> **Soal Latihan**:
Menurut resensi novel Laut Bercerita, di mana dan pada tahun berapa semua hal dalam kisah itu diawali?

Lompat ke konten

Laut Bercerita: Bagaimana Kata-Kata Menjadikan Roh Berbadan Kekal

Sumber gambar: https://www.gramedia.com/best-seller/resensi-novel-laut-bercerita-karya-leila-s-chudori/
Oleh: Putri Gemilang Hutajulu*

Judul : Laut Bercerita
Penulis : Leila S. Chudori
Cetakan Pertama : Oktober 2017
Penerbit : Kepustakaan Populer Gramedia
ISBN : 978-602-424-694-5
Jumlah Halaman : 379 Halaman

Matilah Engkau Mati, Kau akan Lahir Berkali-Kali…
Frasa tersebutlah yang menyambut saya ketika membaca buku ini untuk pertama kali, Laut Bercerita atau judul bahasa Inggrisnya dikenal dengan The Sea Speaks His Name. Saat pertama kali membaca kalimat tersebut, tepat pada bagian prolog, saya langsung disambangi oleh pertanyaan, “kira-kira apa yang dimaksud dengan lahir berkali-kali?” Namun, setelah membaca prolog, saya berasumsi, ia lahir berkali-kali oleh kenangan.

Laut Bercerita menyajikan latar hilangnya 13 orang mahasiswa dalam tragedi 1998 dengan dua buah point of view dalam rangkaian kisahnya. Dari sang tokoh utama, Biru Laut dan juga dari sisi pandangan adiknya Asmara Jati. Biru Laut, atau yang sering disapa Laut memutuskan bergabung dengan Winatra, perkumpulan mahasiswa aktivis yang ingin mendobrak keadilan atas rezim diktator kala itu. Mereka bertukar pikiran dan menyatukan tujuan yang sama di dalamnya. Semua hal diawali di Seyegan pada tahun 1991, ketika kelompok mahasiswa ini mulai mencari sekretariat baru sebagai tempat mereka membahas karya-karya yang dianggap kiri pada masa itu, seperti karya milik Pram ataupun milik Rendra. Kala itu, di Yogya, sedang ramai-ramainya pemuda ditangkap hanya karena mendiskusikan buku-buku terlarang tersebut. Katanya, mereka dianggap sebagai ancaman yang ingin merobohkan rezim kala itu.

> **Cuplikan Data**:

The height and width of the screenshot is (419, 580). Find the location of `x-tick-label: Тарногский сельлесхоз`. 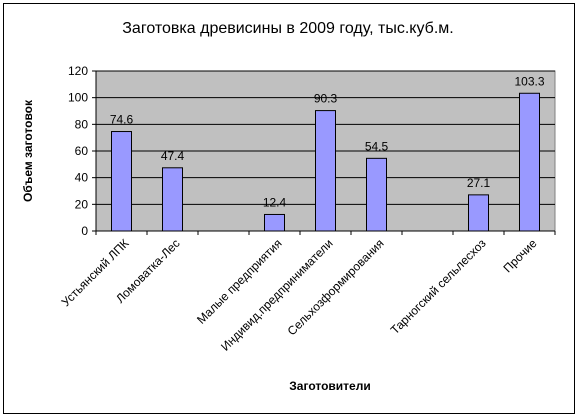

> **Jawaban Soal**:
Di Seyegan, pada tahun 1991.